KMC: Yeah, I very consciously wanted to write about what we inherit through the body, and the idea of bodily knowledge and intergenerational trauma, and through the transformation of the body, and what is passed down from generation to generation. And I think the liver was a very literal, and at times, gruesome representation of what kind of histories are passed down body to body, sometimes without even consciously knowing about it or without deciding. How histories are collected, and how bodies are actually collected as well. We typically think of our bodies as individual bodies. But I was really interested in the way that Seven conceives of herself and her body as an amalgamation of so many of the women who came before her, and how she feels like she carries their histories within her as well, that she herself.

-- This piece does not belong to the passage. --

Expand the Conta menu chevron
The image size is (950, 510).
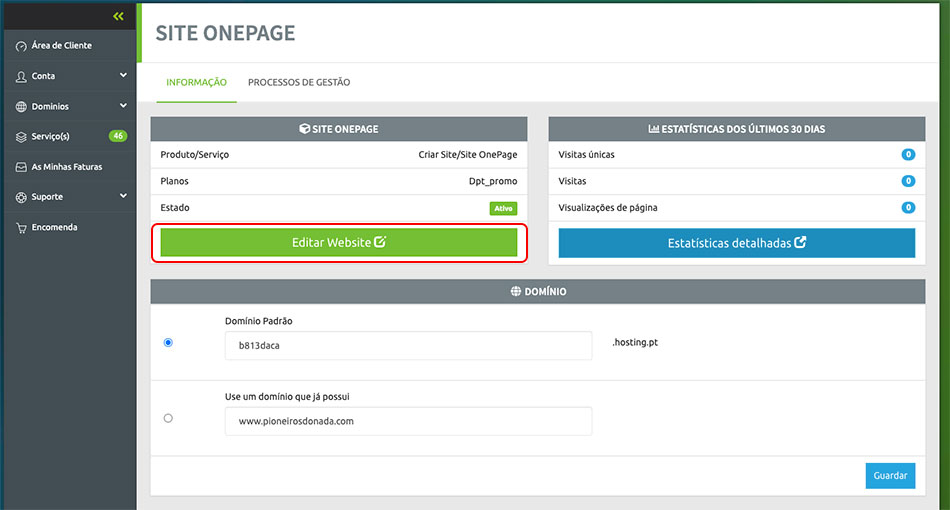[x=123, y=76]
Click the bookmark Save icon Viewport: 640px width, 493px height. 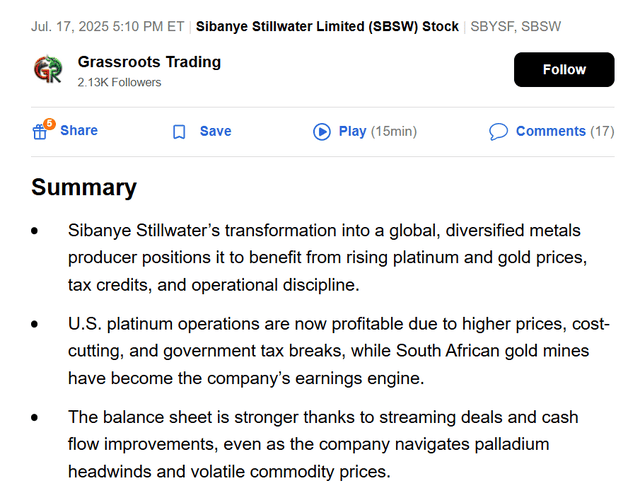click(x=179, y=132)
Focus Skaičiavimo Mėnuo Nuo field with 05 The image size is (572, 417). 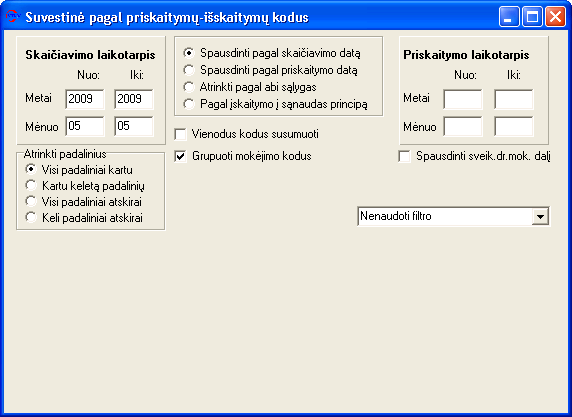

She's not only just a receptacle for own personal experiences, your inner present, but she's also contained and embedded. Or she's also containing all of these histories that she's inherited, a lot of which are unresolved. And that is something that creates a lot of conflict within her.
SB: Cecilia, stylistically, toed a lot of the lines between memory, fantasy and reality. And I know we previously kind of discussed the differences and the dissolving of these lines. But how did you balance the idea of surrealism and or fantasy with the realities?
KMC: Yeah, I actually often think that in order to get at the heart of reality, I have to approach it metaphorically or approach it as at a slant. And I find that oftentimes, the most exaggerated or the most surreal things gesture at a truth in a way that feels right to me or write to the narrator. I think a lot about how I'm often writing narrators whose experiences might very easily be dismissed, or might very easily be trivialized. And or who's been told,you're exaggerating, you're blowing this up to proportions that don't make sense. And I wanted to write about an emotional reality that reflects an absurd and violent and patriarchal reality. That could be very totally dismissed as, Oh, this isn't real. This is exaggerated. Do I think exaggeration is a tool? It's a truth telling and restorative tool sometimes.
SB: Thank you so much for all the time that you spent, because I feel like you put a lot of emotion and thought into the responses, which I really appreciate. So the second half, it's just a little about your writing journey. And just more lighter questions, I think, and advice that you may have. So first of all, how does your experience and other genres kind of influence your work, especially with Cecilia? So for example, like your previous novels, Bestiary, and Organ Meats, and also different forms, so Bone House and Gods of Want? And you know, other poems and stuff and collections that you may have put out in the past?
KMC: Yeah, thank you for this question. Also, your questions were so thoughtful and so insightful and lovely. So I really appreciate them. They were truly beautiful. I really hope I could do them justice. They were incredible.
I very much consider my style to have a kind of a poet's interest in language. And what I love so much about poetry is how it can center play with language, with irreverence toward rules that I love so much. To me, poetry is such a liberating form. And I always joke to people, I always feel like poetry is like couture and prose is like ready to wear.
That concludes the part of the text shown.